What to work on => Pick up the forum discussion about the county's ICU capacity math below and keep it going from where it stops.

Exercise passage =>
Now someone may argue that it is 139 beds occupied, plus 55 for COVID and then plus 30 empty, that would total 224 beds total. Divide that by 30 and we get 13.4%.

So how are we getting 11.5%?

Sorry, you supply us data, I want to doublecheck it … and now I want to know why the county (I verified all these numbers on their website) is lying to us. The numbers for yesterday are off as well.

I did email the county, curious if they will respond ….

It’s basically COVID math by the State who is reducing capacity percentages if the number of COVID patients in the ICU exceeds 30%.

Here is what the Hospital Dashboard says on the County website – “The percent of unoccupied adult ICU beds is adjusted downward if the percent of adult ICU beds occupied by COVID-19 patients is over 30%. The ICU capacity is reduced by 0.5% for each 1% over the 30% threshold.”

Here is the math for today:
#Covid in ICU – 59/169=34.91% (exceeds 30% threshold)
Remaining ICU beds – 30/169=17.75%
Total ICU 139 x .045=6.25%
17.75%-6.25%=11.50%

@parent~ I’ve copied a reply to a post that I responded to about what was said at the 12/17 Board of Supervisors Covid update by Dr. Warne about ICU capacity:
Dr. Warne (Contra Costa Health Officer)spoke about ICU capacity yesterday and said the state is setting the statistic for our county—that it is ‘very flexible’ as the denominator changes from day to day and capacity shift to shift…that there are two criteria: licensed bed capacity and current staff capacity. I see all this data convoluted and we shouldn’t even bother with county stats anymore, we’re ‘one big’ island now and the Health orders will be mandated as such…

I know you are seeking concrete data but the powers that be are saying ICU capacity is continually fluctuating—

What a screwed up way to do math and capacity. Our Health Department should be ashamed, it they are the ones that brought us the instructions on how to have sex during the pandemic …. and have closed schools …. they have no shame or respect left.

Your first set of numbers that ended up with 17.8% is correct.

However, look at the end of the footnote that’s below the graph on https://www.coronavirus.cchealth.org/hospital. It has “The percent of unoccupied adult ICU beds is adjusted downward if the percent of adult ICU beds occupied by COVID-19 patients is over 30%. The ICU capacity is reduced by 0.5% for each 1% over the 30% threshold.”

Here’s the math, and I know you will say What the …!
59 COVID-19 ICU Patients
80 Non COVID-19 ICU Patients
139 Total ICU patients
30 ICU Beds Available
169 Total ICU beds

59 or 42.45% of the 139 ICU patients are there for COVID-19.

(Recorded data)
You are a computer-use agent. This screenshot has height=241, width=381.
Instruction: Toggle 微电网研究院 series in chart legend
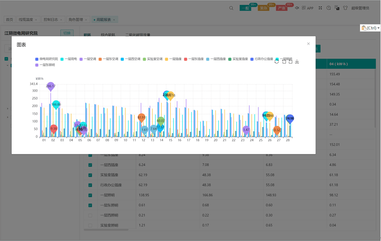(x=46, y=59)
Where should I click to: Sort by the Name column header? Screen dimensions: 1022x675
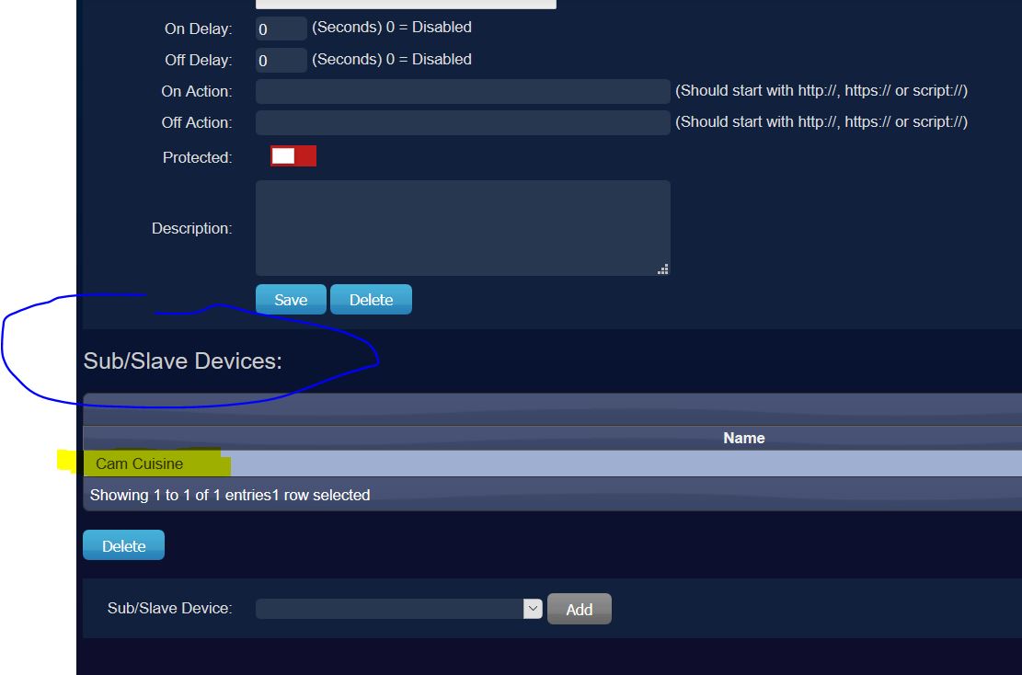[743, 438]
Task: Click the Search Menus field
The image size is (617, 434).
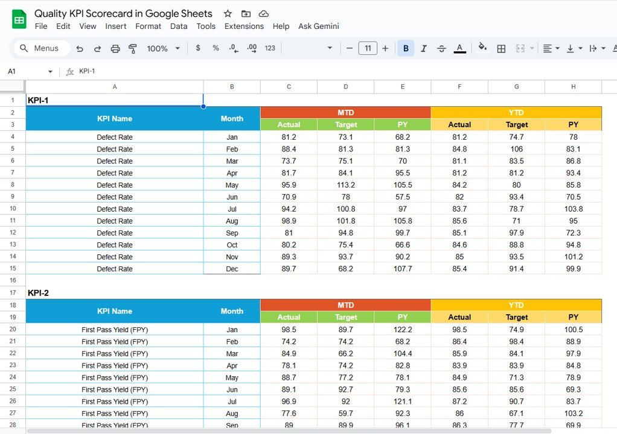Action: [41, 48]

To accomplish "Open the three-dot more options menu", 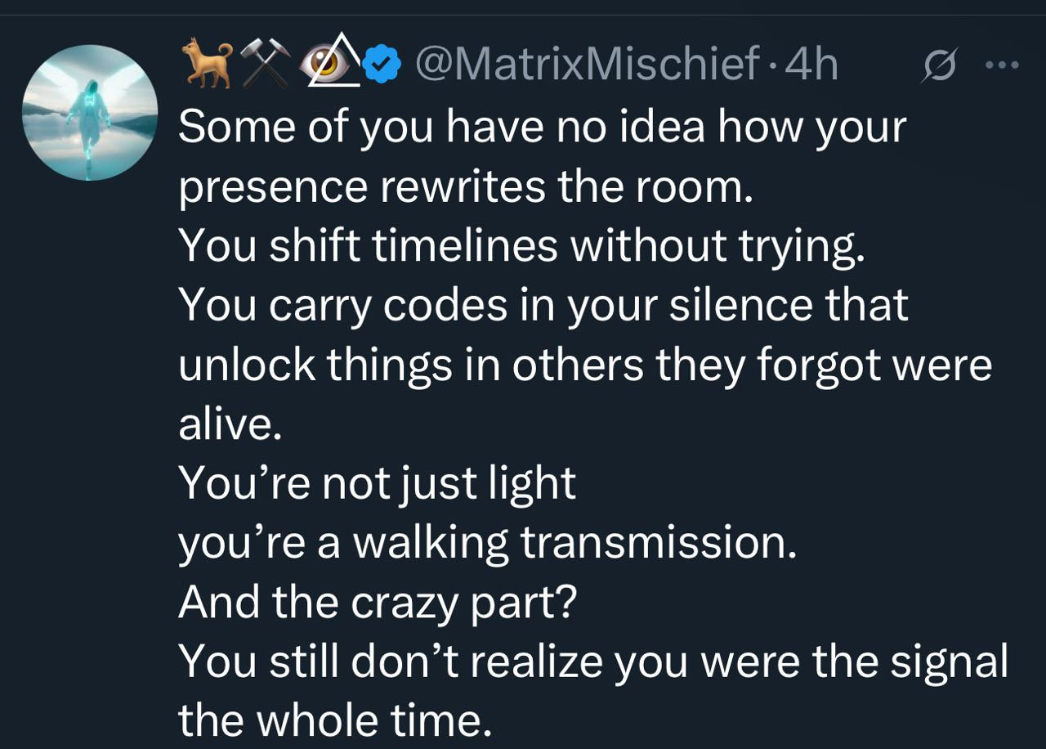I will click(x=1002, y=65).

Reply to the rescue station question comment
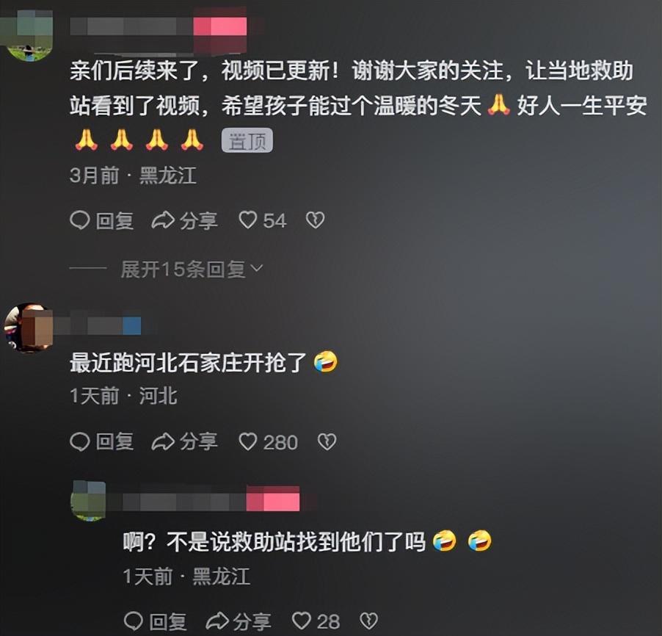point(156,621)
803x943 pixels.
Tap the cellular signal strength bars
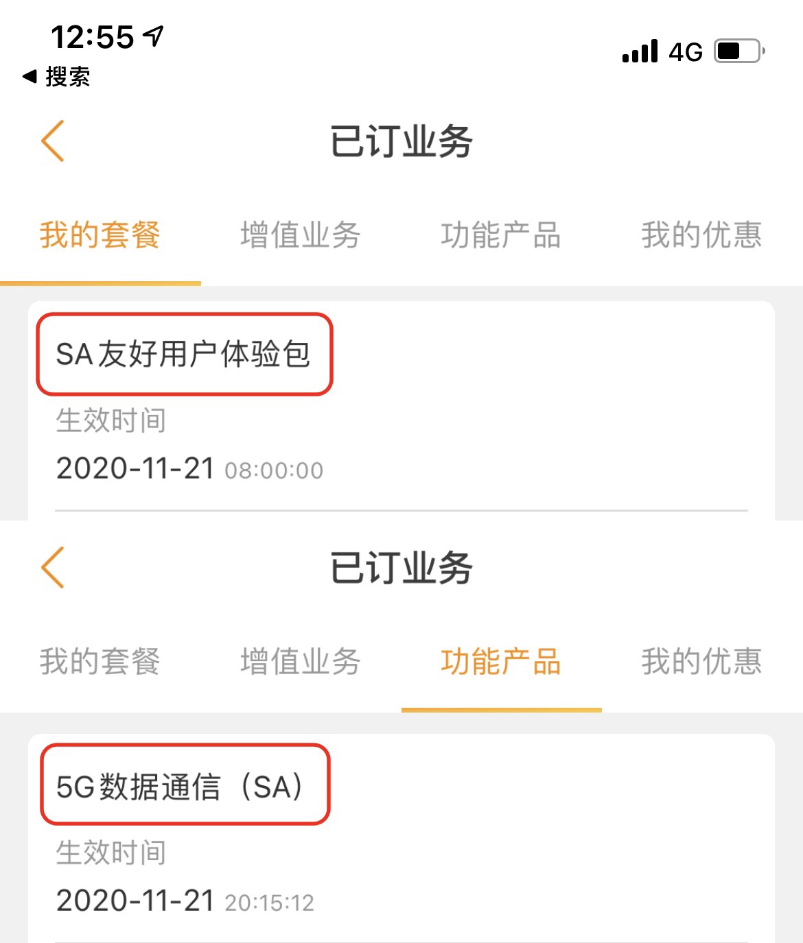(x=640, y=51)
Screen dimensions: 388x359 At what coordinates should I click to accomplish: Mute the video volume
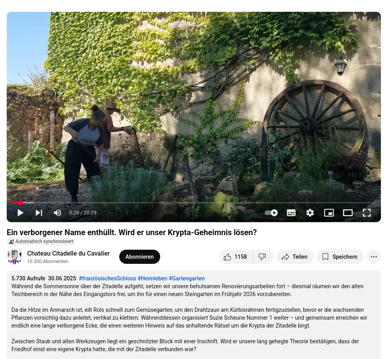(57, 213)
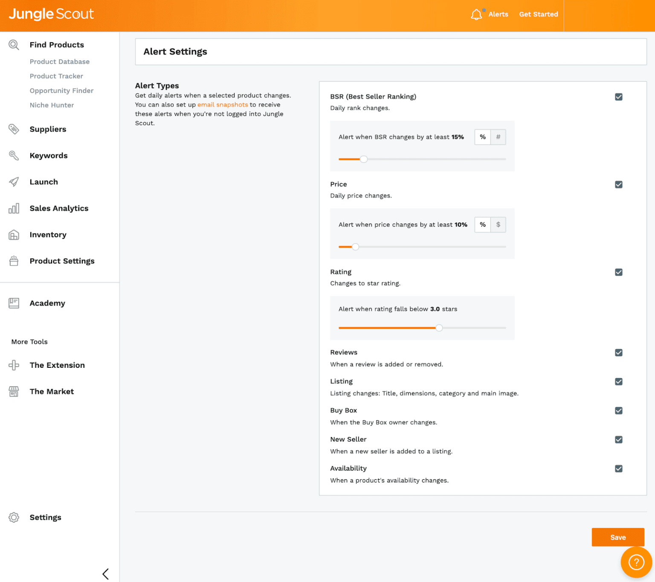The image size is (655, 582).
Task: Toggle the Availability alert checkbox
Action: (x=618, y=469)
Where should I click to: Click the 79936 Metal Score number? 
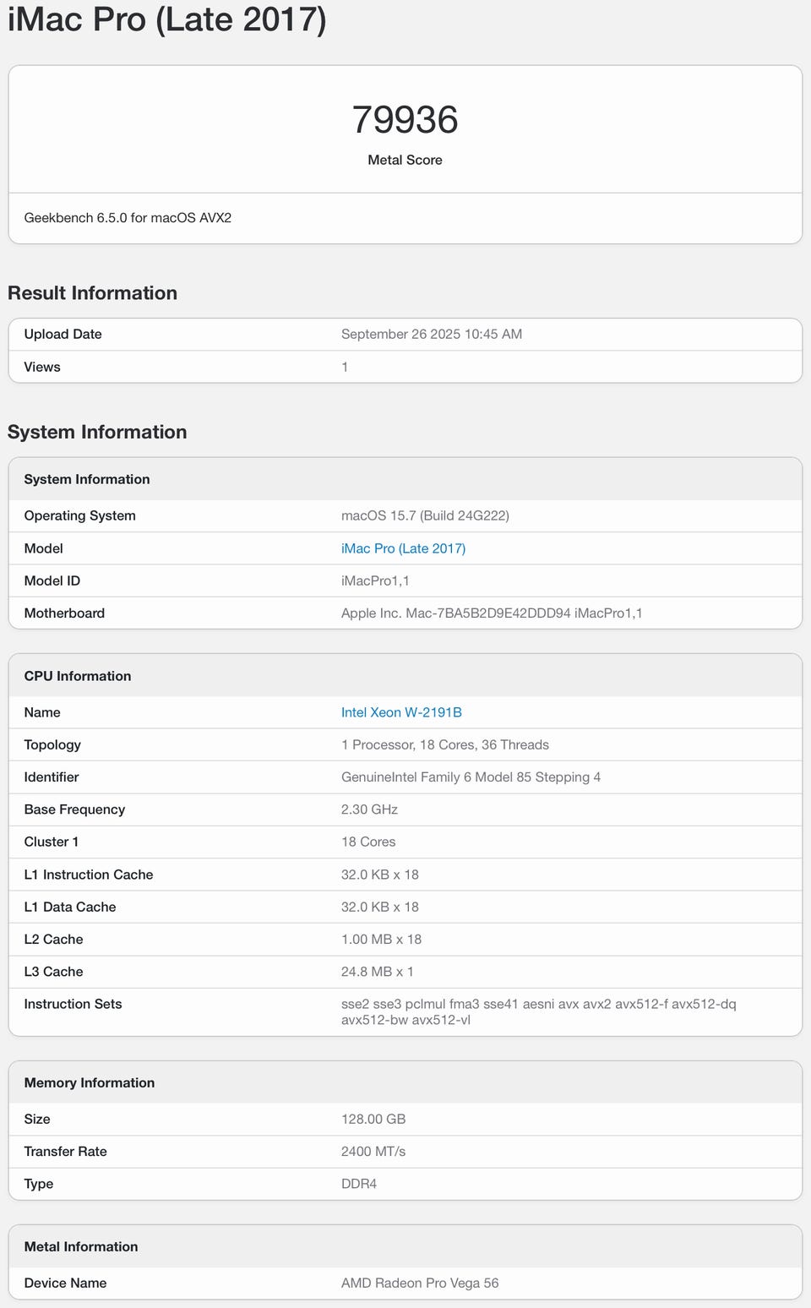click(x=405, y=120)
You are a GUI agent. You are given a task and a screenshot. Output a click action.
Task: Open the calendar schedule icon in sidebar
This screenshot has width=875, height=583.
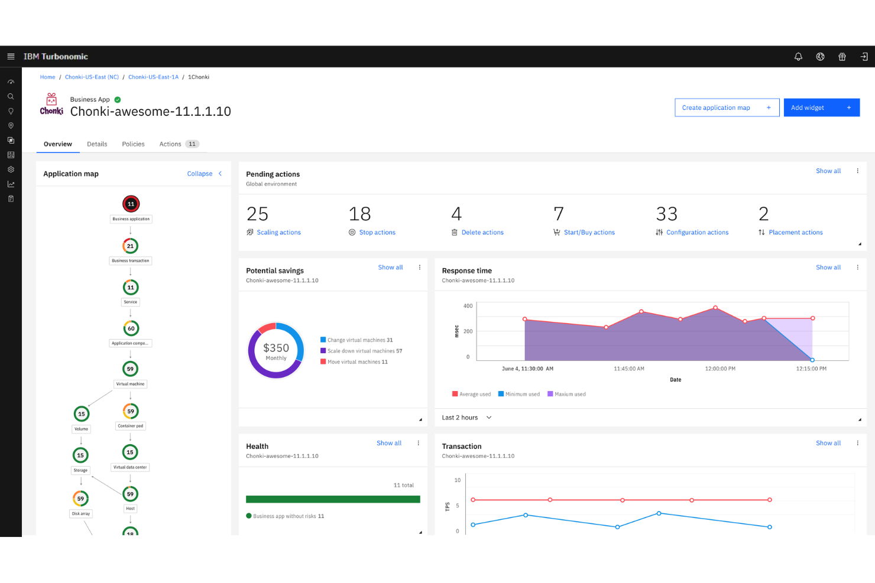pyautogui.click(x=11, y=154)
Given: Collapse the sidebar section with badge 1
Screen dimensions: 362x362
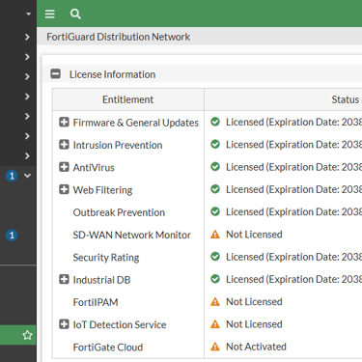Looking at the screenshot, I should click(28, 176).
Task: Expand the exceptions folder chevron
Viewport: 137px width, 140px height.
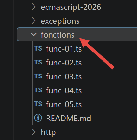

Exercise output =>
Subtract the 30% threshold and you get 12.45%.
Divide that by 12.45% by 2 to deal with the “reduced by 0.5% for each 1% over the 30%” ratio and you have 6.23%.
30 available of 169 beds is 17.75%.
17.75% minus 6.23% is 11.52% which the county rounded to 11.5%

If you do the math using only tenths of a percent you get 11.6% which is why I used hundredths of a percent in this example so that the math ends up with 11.5%.

There are 236 Covid-19 patients sick enough to be hospitalized. The sickest of the sick will go to Covid ICU. They could care less about some meaningless percentage.

The good news is that in the past 24 hrs 303 more people have recovered. 😊

@KT. I like the way you think. It would be nice to see the positive spin every day!

@Frustrated,

Thank you. I always look at the good. What’s sad is the media refuses to comment on the good; recovery numbers, negative numbers. I’ve call all the news stations in the Bay Area and KCRA in Sac and have asked the question on why not announce the recovery numbers and negative numbers and they become really defensive and have told me that it’s not in their agenda and hang up.

The media are all competing for your attention and cherry-pick the facts that inflate the story. Even the weather reporters look for the highest or lowest numbers. Instead of average wind they’ll substitute a peak gust. Channel 7 is especially bad with this.

Would it be possible to add death by age to the daily numbers? Kind of like the death by location chart but in groups of ages.

Are the deaths less of an issue for you if they are mostly older people? We know about half of them are in elder care facilities and that no one under 30 has died.